CONCLUSIONS—The TCC seems to heal a higher proportion of wounds in a shorter amount of time than two other widely used off-loading modalities, the RCW and the half-shoe.

Abbreviations: RCW, removable cast walker • TCC, total-contact cast • TcPO₂, transcutaneous oximetry

	INTRODUCTION

TOP ABSTRACT INTRODUCTION RESEARCH DESIGN AND METHODS RESULTS CONCLUSIONS References

 
Neuropathic ulcers are the prime precipitant of diabetes-related amputations of the lower extremity (1). The central goal of any treatment program designed to heal these wounds is effective reduction in pressure (off-loading) (2). Total-contact casts (TCCs) are considered the gold standard of ulcer treatment by many experts in this field (345678910111213141516). This assertion, however, has been made ostensibly without any meaningful side-by-side comparison of devices. Our and other investigators’ systematic reviews have been unable to identify any studies that prospectively compare the clinical effectiveness of various prosthetic devices with off-load ulcer sites to facilitate wound healing (17). Therefore, the purpose of this study was to compare the effectiveness of TCCs, removable cast walkers (RCWs), and half-shoes to heal neuropathic foot ulcerations in individuals with diabetes.

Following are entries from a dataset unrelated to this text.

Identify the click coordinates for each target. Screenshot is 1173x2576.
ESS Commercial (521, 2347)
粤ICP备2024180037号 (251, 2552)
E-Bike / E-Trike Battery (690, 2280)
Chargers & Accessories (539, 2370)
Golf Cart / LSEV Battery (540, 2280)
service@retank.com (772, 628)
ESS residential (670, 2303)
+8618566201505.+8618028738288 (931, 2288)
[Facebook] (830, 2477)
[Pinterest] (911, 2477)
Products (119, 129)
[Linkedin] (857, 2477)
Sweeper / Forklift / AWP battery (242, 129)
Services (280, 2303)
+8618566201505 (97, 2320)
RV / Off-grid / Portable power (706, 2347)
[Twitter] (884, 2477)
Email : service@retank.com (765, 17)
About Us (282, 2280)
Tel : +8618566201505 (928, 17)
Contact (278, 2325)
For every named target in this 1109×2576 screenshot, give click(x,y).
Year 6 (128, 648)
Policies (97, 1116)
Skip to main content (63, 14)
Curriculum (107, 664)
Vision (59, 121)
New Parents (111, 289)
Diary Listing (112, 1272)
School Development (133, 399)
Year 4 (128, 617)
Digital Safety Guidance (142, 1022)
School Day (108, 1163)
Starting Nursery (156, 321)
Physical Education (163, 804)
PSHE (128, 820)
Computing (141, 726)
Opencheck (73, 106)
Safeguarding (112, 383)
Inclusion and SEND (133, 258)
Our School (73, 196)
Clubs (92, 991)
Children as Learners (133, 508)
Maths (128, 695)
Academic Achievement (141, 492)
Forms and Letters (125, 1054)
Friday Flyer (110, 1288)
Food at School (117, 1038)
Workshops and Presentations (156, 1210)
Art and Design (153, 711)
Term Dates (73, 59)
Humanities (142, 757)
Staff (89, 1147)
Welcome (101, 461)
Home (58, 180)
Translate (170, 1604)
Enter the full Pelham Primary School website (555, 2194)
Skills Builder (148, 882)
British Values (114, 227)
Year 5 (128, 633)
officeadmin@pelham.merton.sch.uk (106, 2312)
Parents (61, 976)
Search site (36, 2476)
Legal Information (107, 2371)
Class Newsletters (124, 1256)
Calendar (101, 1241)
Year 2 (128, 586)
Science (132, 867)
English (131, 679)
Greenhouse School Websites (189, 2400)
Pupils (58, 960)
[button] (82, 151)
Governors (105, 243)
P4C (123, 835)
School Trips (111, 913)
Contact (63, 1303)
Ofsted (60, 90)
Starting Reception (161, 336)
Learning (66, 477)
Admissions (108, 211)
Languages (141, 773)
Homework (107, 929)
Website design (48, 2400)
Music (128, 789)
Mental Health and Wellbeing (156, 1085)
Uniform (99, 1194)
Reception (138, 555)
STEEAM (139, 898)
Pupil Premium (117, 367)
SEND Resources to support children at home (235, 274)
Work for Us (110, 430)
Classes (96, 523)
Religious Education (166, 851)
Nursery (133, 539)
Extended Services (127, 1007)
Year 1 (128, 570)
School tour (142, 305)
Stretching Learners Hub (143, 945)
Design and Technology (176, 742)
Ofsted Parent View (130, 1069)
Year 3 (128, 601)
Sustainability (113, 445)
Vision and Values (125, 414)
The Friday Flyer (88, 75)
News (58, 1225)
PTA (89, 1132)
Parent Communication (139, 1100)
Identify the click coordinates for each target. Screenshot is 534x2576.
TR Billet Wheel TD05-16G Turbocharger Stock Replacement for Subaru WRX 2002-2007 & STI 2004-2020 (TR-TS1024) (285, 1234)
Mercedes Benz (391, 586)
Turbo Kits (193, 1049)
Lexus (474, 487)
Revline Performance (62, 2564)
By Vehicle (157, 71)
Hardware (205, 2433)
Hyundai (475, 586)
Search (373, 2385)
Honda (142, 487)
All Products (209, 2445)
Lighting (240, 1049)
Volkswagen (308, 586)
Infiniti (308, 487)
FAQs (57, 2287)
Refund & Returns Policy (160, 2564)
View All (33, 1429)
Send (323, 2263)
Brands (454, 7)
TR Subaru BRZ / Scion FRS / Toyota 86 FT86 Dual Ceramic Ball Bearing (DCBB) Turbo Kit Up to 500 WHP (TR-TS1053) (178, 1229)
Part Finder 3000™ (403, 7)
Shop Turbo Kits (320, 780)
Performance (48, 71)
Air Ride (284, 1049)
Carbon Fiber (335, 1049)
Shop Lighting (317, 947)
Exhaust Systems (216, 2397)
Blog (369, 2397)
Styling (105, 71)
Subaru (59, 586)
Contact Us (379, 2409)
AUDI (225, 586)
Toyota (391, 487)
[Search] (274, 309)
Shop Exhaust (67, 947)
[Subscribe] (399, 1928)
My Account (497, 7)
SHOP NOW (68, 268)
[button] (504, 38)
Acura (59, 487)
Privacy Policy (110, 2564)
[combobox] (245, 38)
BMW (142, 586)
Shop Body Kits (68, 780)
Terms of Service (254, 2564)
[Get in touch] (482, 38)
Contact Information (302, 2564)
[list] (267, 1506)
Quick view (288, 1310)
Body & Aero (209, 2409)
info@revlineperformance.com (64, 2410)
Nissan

	RESEARCH DESIGN AND METHODS

TOP ABSTRACT INTRODUCTION RESEARCH DESIGN AND METHODS RESULTS CONCLUSIONS References

 
In this prospective clinical trial, 63 patients were randomized into one of three off-loading modalities, including TCC, half-shoe (Darco, Huntington, WV), or the Aircast diabetic walker (Aircast, Summit, NJ). The diagnosis of diabetes had been made before enrollment and was confirmed either by communication with primary care providers or by reviewing medical records. All patients had clinically significant loss of protective sensation (>25 V) as measured with a biothesiometer (Biomedical Instrument, Newbury, OH) (18,19), at least one palpable foot pulse or a transcutaneous oximetry (TcPO₂) measurement higher than 40 mmHg at the level of the dorsum of the forefoot, and a neuropathic plantar diabetic foot ulcer corresponding to grade 1A (superficial, not extending to tendon, capsule, or bone using the University of Texas Diabetic Foot Wound Classification System) (20). Neuropathy was defined as the inability to sense the 10-g Semmes-Weinstein monofilament and a vibration perception threshold >25 V (18,19,21). Patients who had active infection, were unable to walk without wheelchair assistance, had wounds in locations on the heel, rear foot, or area other than the plantar aspect of the foot, or had severe peripheral vascular disease (diagnosed by the criteria listed above) were excluded from the study. If patients had more than one plantar wound, the largest wound was used as the index ulcer for inclusion in this study.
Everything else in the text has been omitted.